### Aim of the exercise
Please read the forum passage on UnixFS file storage below: which of the three listed ways of storing large files is marked as old?

### Document passage

○ ○ ○

6.4 Were there experiments with other default sharding block sizes for UnixFS without raw leaves, or where do they come from??
7. What is the situation with large files w.r.t. how they are stored?
I can think of three ways:
1. A `dag-pb` parent which is a UnixFS `File`, with children being UnixFS `File`s themselves.
2. A `dag-pb` parent which is a UnixFS `File`, with children being UnixFS `Raw` blocks. (This is old)
3. A `dag-pb` parent which is a UnixFS `File`, with children being `raw` blocks.
(From the documentation of the balanced importer for UnixFS, I understand that this can have depth>1, in which case the intermediary nodes are `dag-pb` wrapped UnxiFS `File`s.))
Which one(s) of these are used, and is it always necessary to have the UnixFS parent block?
((The idea behind my question is something like: Why not construct an empty `dag-pb` or `dag-cbor` or any other MerkleDAG node that links to the parts of the file?))

○ ○ ○

### Material shown
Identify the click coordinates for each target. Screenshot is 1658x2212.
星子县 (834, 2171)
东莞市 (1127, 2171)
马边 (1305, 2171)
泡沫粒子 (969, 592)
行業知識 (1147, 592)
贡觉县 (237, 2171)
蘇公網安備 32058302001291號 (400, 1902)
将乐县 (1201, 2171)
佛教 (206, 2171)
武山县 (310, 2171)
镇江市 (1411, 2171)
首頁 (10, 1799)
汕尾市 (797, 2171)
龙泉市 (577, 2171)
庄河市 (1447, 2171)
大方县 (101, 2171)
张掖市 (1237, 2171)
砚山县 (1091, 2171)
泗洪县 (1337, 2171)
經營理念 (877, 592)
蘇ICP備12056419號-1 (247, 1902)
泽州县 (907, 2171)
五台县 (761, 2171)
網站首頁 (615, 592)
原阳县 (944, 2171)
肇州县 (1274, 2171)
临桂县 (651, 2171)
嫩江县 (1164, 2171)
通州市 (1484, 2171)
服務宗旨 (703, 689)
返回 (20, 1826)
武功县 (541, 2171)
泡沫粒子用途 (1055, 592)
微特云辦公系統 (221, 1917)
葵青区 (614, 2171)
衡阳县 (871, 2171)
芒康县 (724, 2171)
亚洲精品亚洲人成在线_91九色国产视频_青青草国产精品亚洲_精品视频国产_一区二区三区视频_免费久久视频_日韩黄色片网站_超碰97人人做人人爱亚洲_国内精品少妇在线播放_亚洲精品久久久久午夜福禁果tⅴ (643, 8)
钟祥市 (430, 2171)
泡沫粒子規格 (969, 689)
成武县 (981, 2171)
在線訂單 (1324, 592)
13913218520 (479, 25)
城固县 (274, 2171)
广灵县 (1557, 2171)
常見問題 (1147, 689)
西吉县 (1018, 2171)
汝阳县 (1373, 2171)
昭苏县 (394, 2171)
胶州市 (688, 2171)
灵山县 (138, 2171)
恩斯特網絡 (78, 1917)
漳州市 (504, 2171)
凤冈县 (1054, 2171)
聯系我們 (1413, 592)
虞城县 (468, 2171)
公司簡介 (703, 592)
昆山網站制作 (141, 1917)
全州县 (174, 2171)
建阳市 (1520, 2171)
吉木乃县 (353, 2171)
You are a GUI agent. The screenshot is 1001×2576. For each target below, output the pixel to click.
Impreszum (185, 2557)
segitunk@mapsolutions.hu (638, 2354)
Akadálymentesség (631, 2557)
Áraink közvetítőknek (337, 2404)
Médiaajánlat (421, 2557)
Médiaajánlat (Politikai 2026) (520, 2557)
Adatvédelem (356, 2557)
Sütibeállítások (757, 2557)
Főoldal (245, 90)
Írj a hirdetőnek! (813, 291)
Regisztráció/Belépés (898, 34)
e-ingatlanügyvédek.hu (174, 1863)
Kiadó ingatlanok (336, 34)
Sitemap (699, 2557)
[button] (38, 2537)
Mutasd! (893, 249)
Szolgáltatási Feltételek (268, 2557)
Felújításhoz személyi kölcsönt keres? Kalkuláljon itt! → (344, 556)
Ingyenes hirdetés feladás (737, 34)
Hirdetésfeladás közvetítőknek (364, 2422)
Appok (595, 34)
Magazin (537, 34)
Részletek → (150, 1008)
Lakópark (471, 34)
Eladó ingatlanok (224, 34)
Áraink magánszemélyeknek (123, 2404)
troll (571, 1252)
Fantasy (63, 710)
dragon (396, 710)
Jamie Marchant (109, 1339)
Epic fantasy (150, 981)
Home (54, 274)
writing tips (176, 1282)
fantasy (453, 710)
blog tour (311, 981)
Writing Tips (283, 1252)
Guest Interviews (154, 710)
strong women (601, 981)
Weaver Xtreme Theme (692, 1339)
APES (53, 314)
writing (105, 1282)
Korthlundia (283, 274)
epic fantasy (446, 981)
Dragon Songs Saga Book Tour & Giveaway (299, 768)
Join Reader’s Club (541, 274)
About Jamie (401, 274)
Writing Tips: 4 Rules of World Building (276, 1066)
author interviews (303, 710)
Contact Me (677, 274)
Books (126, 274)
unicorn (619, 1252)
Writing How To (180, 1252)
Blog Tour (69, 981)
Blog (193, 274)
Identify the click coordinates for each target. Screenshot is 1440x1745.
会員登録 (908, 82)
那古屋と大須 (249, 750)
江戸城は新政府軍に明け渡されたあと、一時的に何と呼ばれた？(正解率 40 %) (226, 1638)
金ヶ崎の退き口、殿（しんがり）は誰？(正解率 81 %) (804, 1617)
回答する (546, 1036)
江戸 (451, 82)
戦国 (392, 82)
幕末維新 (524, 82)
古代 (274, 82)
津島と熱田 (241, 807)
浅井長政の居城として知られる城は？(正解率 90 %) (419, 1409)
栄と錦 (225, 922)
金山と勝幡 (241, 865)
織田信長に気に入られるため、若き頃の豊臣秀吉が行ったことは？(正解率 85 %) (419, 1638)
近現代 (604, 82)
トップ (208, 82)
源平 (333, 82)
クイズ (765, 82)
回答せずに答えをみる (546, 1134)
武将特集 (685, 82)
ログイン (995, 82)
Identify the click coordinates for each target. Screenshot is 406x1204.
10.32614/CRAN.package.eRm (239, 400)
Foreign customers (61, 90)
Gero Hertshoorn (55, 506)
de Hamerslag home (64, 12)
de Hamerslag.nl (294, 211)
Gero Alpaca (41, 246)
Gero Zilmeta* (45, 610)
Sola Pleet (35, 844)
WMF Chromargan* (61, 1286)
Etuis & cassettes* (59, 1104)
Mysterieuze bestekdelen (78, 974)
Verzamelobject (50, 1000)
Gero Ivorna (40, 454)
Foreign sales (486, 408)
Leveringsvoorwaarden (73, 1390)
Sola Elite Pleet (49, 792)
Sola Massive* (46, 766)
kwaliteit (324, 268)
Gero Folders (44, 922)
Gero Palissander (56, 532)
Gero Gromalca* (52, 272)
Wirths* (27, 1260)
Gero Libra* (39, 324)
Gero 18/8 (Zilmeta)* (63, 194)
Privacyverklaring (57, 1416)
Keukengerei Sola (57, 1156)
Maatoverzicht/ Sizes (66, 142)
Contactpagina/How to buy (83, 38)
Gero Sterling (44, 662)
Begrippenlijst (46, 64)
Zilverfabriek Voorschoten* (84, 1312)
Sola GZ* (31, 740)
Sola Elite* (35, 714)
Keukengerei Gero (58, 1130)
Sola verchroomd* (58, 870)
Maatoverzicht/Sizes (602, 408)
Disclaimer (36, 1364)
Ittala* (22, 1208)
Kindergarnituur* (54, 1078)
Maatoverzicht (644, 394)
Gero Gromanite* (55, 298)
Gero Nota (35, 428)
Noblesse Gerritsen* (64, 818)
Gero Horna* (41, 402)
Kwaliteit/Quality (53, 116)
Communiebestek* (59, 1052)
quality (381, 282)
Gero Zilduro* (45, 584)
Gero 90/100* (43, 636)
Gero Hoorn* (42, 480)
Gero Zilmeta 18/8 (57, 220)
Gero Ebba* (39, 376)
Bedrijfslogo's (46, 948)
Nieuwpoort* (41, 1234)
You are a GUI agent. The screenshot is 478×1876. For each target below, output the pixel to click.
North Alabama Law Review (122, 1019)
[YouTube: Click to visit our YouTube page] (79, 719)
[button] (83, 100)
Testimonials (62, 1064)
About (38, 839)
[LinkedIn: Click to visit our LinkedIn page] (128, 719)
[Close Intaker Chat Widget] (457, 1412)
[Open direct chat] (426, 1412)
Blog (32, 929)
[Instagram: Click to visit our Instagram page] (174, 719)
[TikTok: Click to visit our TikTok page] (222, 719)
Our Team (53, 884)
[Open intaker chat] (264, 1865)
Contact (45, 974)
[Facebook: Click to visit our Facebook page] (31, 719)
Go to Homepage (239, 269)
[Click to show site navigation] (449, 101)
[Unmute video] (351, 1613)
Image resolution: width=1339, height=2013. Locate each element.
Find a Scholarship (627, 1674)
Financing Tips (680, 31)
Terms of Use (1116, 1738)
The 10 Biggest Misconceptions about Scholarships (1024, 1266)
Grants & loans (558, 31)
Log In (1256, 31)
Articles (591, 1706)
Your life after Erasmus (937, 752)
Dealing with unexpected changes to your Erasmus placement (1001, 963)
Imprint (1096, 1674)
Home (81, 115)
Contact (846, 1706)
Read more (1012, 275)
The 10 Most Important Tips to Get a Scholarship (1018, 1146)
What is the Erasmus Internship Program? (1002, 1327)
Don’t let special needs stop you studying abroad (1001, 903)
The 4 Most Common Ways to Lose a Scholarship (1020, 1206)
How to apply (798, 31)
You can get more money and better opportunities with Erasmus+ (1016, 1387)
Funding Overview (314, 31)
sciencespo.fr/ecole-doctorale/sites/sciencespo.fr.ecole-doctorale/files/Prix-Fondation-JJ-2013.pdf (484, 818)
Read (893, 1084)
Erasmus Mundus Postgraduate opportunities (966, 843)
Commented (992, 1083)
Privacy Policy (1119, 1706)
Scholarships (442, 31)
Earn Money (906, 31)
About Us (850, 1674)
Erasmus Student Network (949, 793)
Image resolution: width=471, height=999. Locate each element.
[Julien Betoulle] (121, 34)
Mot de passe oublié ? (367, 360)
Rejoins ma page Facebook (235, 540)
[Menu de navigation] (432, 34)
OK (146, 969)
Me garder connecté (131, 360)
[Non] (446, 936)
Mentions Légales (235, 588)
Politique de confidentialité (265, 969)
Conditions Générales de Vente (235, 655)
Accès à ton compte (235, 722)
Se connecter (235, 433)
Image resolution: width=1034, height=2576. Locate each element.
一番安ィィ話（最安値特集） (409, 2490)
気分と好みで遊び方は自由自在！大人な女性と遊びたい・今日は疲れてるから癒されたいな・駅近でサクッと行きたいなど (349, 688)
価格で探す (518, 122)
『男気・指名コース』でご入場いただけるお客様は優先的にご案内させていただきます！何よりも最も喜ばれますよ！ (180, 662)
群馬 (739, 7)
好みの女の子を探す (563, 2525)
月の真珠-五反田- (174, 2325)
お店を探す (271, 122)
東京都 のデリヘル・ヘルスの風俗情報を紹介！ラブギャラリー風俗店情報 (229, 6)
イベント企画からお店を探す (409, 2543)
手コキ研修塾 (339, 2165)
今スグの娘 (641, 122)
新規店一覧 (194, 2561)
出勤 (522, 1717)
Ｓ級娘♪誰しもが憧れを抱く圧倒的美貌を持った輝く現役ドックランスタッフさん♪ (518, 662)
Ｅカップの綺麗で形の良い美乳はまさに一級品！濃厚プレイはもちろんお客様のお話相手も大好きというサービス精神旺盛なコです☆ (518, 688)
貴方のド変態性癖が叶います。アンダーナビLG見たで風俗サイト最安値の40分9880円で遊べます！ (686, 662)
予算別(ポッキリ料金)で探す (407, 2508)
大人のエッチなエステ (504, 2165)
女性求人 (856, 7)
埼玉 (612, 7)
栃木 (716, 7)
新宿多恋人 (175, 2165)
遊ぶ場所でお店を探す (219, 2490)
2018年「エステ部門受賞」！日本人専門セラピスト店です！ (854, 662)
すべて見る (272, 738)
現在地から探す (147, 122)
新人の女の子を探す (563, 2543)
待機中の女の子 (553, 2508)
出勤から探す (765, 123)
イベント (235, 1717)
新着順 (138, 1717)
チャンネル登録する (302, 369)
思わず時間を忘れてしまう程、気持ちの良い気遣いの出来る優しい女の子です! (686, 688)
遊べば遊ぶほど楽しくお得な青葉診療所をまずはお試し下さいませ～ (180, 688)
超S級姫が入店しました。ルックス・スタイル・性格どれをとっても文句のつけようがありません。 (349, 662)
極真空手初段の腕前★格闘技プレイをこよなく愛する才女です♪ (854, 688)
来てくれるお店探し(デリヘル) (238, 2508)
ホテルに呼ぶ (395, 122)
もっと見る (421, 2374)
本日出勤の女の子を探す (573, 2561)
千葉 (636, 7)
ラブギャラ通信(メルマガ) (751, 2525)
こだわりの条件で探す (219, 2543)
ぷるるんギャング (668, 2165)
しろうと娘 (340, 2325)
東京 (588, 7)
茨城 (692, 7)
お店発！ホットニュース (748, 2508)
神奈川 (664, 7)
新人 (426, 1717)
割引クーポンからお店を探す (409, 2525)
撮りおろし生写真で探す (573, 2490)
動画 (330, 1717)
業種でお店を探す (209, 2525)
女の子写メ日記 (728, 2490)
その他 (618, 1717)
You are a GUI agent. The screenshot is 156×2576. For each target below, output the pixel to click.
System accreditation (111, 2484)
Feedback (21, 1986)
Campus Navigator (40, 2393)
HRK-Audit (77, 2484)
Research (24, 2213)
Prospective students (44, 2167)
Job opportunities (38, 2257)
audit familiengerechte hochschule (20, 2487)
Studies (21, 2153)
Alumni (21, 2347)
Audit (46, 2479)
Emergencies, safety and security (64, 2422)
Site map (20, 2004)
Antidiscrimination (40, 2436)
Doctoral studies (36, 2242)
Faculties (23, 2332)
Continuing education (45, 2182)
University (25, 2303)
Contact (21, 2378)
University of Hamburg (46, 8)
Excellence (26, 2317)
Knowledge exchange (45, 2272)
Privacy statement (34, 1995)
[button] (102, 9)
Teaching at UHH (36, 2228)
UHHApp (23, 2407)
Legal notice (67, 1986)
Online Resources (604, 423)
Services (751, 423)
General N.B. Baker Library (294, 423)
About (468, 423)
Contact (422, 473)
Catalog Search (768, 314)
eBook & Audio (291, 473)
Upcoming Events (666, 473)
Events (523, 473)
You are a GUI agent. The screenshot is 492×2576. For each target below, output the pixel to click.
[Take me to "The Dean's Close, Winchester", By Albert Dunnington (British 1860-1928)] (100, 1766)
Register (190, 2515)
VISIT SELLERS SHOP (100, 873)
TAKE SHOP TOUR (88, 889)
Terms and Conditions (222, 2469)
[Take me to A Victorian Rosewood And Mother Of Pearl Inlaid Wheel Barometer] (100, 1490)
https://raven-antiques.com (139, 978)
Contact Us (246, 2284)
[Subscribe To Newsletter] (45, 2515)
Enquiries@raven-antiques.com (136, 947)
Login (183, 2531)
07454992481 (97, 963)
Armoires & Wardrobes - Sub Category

○ ○ ○

### Correct answer
A `dag-pb` parent that is a UnixFS `File`, with children being UnixFS `Raw` blocks.